Artwork

Untitled

Untitled, by Ján Mančuška, ink, 2001
Untitled, by Ján Mančuška, ink, 2001

Untitled is an ink drawing by Ján Mančuška. It dates from 2001 and is held in the collection of the Museum of Modern Art.

About this work

Overview

It consists of mundane, discarded, and utilitarian items—paper, coffee cups, gum wrappers, toothpicks, and more—arranged in a linear sequence on a black cloth.

Ján Mančuška's Untitled, created in 2001, is an assemblage presented as a drawing on a tabletop. It consists of mundane, discarded, and utilitarian items—paper, coffee cups, gum wrappers, toothpicks, and more—arranged in a linear sequence on a black cloth. The work blurs the boundary between drawing and sculpture, using the table as a canvas and everyday detritus as its medium. Its quiet composition invites contemplation of the overlooked residues of daily life.

Subject & Meaning

The work evokes the aftermath of human activity—a workspace abandoned mid-task. Each small arrangement suggests a momentary pause: a coffee cup left half-empty, a sugar packet torn open, a pen resting beside folded paper. These fragments imply routine, labor, and transience without narrative. The absence of the person who used these objects heightens the sense of quiet solitude, transforming the ordinary into a silent record of presence and departure.

Technique & Style

Mančuška employs a restrained, almost clinical arrangement, placing each object with deliberate spacing on a low table. The materials—paper clips, gum wrappers, synthetic sheets—are not altered but selected and positioned to emphasize texture, scale, and contrast.

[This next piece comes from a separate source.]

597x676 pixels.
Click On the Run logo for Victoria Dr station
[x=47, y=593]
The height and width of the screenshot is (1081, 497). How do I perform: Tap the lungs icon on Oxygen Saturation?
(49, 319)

The use of plexiglass stands and velvet underlays introduces subtle formal distinctions, grounding the ephemeral in a structured, museum-ready presentation that challenges traditional notions of drawing.

History & Provenance

Created in 2001, the work entered the collection of The Museum of Modern Art shortly after its completion. It reflects Mančuška’s engagement with post-conceptual practices common in Eastern European art of the late 1990s and early 2000s, where everyday materials were used to interrogate institutional frameworks. Its preservation in a major institution underscores its significance within a broader shift toward material-based, anti-monumental art practices.

Context

Mančuška’s work emerged in a period when artists across Central Europe were redefining art through minimal interventions and found objects, often in response to economic scarcity and political transition. Untitled aligns with a broader trend of using domestic and office waste to reflect on labor, consumption, and the quiet rituals of modern life. It resists grand symbolism, instead offering a subdued meditation on the residue of routine.

Legacy

Untitled contributes to an expanded understanding of drawing as an act of arrangement rather than mark-making. Its influence is seen in later works that treat the gallery space as a site for curated domesticity. By elevating discarded items into a formal composition, Mančuška expanded the vocabulary of contemporary drawing, encouraging viewers to find meaning in the overlooked and the transient.

Artist & collection

Artist

Ján Mančuška

Ján Mančuška (1972–2011) was a Czech artist, born in Bratislava.

This work is in the public domain (CC0). Image source: Museum of Modern Art open access. Spotted an error in this record? Tell us.